The arrangement infuriated Mizell's family, since Washington was already linked to another rap slaying: the 1995 shooting of Randy Walker, a close associate of platinum-selling star Tupac Shakur.
Next month, Washington faces sentencing for a series of robberies that took place after he went on the lam following Mizell's death - a nomadic tour of Long Island motels as he dodged the police.
Washington, in a hand-written letter that surfaced during his trial, describes himself as a "childhood friend" of Jay, and complains that police were harassing him at Mizell's wake.
He denies any role in the murder at Jay's 24/7 Studio, and has not been charged in the case. But prosecutors detailed Washington waving a handgun and ordering people in the studio to lie on the ground while the execution took place.

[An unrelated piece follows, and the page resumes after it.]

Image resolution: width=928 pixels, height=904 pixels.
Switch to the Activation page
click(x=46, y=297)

The gunman "provided cover for his associate to shoot and kill Jason Mizell," said the court papers, filed by prosecutors opposing a defense motion to dismiss the federal gun and robbery charges against him. Prosecutors declined further comment.

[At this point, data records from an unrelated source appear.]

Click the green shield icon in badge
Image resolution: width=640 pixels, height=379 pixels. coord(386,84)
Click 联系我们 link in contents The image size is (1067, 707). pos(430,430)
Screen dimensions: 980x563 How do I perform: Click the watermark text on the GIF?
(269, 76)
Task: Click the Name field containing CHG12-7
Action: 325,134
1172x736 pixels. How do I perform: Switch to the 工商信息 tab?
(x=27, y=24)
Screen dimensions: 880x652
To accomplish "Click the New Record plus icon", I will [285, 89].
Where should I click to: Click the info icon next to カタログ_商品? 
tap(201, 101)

Police identified at least other four people in the studio that night. There were two armed gunmen involved, including one suspect with neighborhood ties. In Hollis, it seemed everybody had heard something about Jay's death.
And still, nobody opened their mouth. And no one is charged in the death.
"There are people who may not be directly culpable, but they damn sure know who did it," said Bill Adler, a hip-hop historian and one-time Run-DMC publicist. "And they keep their mouths shut because they know they could be the next one to end up dead.''
His slaying made Jam Master Jay part of the trinity of high-profile hip-hop heroes senselessly slaughtered by gunmen who escaped legal retribution, along with Tupac and his East Coast nemesis, Christopher "Biggie Smalls" Wallace.
The investigations were all stunted by a lack of witness cooperation, part of the national "stop snitching" trend. More recently, the same thing happened when a bodyguard for rapper Busta Rhymes was gunned down during a Brooklyn video shoot on Feb. 5, 2006.
"Stonewalling has hurt these investigations, obviously," said Police Commissioner Ray Kelly, referring to the New York slayings.
"What makes it even more insidious is the profit motive. Stop snitching is all wrapped up in music sales, and the so-called 'street cred' in violence and keeping quiet about it."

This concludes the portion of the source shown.